The study, which represents the largest genome-wide association study on Type 2 diabetes to date, involved more than 2.5 million individuals, including 428,452 with Type 2 diabetes. Using cutting-edge computational approaches, the researchers identified eight distinct mechanistic clusters of genetic variants linked to the disease. These clusters shed light on the mechanisms through which the genetic variants contribute to the development of Type 2 diabetes.
Co-senior author Cassandra Spracklen, assistant professor of biostatistics and epidemiology, highlights the significance of the findings: “We tried to figure out some of the mechanisms for how these genetic variants are working — and we did.” The research also revealed associations between individual clusters and diabetes complications, such as vascular complications like coronary artery disease and end-stage diabetic nephropathy.
The findings offer new insights into the biological underpinnings of Type 2 diabetes and pave the way for precision medicine tailored to individual patients. By understanding the disease mechanisms at a genetic level, researchers hope to predict individuals’ risk of Type 2 diabetes more accurately and enable earlier intervention strategies.
“While effective treatments for Type 2 diabetes exist, precision medicine tailored to the individual is still limited,” explains Spracklen. “Being better able to understand the disease mechanisms will help predict individuals’ risk of Type 2 diabetes and allow for earlier intervention.”
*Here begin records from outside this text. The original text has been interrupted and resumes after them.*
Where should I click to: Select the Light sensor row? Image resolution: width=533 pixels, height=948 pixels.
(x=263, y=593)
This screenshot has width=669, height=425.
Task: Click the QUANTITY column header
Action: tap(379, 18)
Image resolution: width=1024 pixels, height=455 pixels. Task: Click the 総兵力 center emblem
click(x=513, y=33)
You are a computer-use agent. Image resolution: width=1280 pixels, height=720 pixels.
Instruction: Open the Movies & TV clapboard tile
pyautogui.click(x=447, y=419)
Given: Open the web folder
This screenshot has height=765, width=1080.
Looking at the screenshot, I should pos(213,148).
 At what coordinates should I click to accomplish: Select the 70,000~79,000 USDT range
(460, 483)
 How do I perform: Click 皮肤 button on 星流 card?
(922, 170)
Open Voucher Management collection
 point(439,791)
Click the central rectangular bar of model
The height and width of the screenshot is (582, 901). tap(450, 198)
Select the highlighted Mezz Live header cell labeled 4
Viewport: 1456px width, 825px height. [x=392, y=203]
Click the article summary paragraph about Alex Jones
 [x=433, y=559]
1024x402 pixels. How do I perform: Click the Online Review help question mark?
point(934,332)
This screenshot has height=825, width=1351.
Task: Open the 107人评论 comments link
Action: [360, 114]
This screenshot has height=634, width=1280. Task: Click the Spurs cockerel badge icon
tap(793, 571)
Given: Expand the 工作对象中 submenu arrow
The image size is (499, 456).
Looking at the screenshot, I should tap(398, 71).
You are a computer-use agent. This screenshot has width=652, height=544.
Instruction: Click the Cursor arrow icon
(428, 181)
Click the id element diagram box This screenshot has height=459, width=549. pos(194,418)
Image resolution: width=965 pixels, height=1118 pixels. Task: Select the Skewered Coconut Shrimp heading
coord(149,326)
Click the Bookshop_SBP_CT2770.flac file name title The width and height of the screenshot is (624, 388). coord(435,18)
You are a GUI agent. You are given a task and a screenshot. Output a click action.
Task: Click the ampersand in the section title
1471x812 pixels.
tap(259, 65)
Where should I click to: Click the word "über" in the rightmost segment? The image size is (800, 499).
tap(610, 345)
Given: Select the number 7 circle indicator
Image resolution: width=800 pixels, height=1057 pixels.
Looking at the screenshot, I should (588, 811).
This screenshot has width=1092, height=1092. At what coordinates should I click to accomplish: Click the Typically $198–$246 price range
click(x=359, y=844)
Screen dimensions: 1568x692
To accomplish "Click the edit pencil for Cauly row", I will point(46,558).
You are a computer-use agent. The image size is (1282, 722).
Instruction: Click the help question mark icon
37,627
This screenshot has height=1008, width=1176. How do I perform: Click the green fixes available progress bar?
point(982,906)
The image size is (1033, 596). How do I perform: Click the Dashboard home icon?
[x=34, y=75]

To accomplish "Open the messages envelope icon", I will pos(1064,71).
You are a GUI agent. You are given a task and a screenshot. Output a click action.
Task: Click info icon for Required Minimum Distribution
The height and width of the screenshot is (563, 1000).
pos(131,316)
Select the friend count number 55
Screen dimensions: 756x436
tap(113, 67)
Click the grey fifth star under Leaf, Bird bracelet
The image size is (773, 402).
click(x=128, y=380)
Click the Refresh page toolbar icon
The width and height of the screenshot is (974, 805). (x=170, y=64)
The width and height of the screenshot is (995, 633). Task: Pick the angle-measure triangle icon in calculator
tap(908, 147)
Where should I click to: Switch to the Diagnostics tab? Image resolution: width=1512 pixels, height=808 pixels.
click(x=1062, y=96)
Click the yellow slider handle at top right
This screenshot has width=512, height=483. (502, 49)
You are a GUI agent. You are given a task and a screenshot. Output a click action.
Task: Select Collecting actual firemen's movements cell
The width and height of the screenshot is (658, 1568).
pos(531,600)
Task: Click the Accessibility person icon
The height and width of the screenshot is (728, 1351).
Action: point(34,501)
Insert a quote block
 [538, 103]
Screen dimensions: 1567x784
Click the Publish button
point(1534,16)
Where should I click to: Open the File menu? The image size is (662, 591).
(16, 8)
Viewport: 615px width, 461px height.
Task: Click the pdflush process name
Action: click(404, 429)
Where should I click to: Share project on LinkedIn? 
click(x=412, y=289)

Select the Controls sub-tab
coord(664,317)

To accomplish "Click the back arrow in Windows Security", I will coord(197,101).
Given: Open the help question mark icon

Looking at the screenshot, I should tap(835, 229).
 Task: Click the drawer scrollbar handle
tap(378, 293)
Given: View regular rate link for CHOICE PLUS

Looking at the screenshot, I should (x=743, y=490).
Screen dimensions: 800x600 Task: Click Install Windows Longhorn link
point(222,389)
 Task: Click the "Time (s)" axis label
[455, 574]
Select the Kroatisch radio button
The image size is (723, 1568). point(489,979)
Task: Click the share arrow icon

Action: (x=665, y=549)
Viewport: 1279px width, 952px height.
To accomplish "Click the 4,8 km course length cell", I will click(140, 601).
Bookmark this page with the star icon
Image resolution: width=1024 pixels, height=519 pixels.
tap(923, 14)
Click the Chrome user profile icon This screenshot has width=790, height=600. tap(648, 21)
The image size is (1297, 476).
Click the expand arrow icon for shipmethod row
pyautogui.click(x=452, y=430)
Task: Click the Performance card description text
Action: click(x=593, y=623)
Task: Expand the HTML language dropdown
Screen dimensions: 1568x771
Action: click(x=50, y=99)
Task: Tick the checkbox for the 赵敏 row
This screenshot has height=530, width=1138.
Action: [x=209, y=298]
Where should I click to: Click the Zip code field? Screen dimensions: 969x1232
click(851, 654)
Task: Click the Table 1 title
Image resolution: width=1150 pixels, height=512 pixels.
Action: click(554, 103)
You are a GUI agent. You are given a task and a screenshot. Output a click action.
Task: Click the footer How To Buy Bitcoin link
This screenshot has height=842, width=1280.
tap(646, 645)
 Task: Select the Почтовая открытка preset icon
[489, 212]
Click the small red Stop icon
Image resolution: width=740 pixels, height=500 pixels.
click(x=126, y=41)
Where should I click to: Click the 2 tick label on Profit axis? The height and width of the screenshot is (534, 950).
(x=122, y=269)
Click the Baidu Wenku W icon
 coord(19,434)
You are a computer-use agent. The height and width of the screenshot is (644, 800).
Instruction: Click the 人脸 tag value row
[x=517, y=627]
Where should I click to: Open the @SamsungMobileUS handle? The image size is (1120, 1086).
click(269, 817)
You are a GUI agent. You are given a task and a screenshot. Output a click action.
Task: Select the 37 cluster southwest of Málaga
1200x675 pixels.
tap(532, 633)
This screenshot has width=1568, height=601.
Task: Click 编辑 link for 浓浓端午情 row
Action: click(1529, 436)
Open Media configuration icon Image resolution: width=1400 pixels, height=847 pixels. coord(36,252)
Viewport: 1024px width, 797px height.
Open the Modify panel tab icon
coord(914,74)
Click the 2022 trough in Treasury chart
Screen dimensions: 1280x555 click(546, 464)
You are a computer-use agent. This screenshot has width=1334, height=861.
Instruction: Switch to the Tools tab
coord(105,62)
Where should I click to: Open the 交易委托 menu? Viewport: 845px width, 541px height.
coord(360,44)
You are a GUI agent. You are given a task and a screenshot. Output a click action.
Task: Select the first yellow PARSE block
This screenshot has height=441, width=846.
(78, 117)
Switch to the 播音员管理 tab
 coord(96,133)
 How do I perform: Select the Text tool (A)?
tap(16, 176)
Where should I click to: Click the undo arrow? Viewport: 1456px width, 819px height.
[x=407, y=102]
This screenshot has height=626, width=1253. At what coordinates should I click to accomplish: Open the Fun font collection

Senior corresponding author Eleftheria Zeggini emphasizes the importance of collaboration in evaluating vast patient data and achieving a comprehensive understanding of genomic risk variants. “Our work leads to an improved understanding of disease-causing biological mechanisms,” she says. “Better knowledge of progression risk for Type 2 diabetes complications can help put in place early interventions to delay or even prevent these debilitating medical conditions.”
The study concludes with the hope that the findings will pave the way for optimizing global access to genetically informed diabetes care. By unraveling the genetic secrets underlying Type 2 diabetes and its complications, researchers aim to develop new drug targets and treatment strategies to combat this widespread and debilitating disease.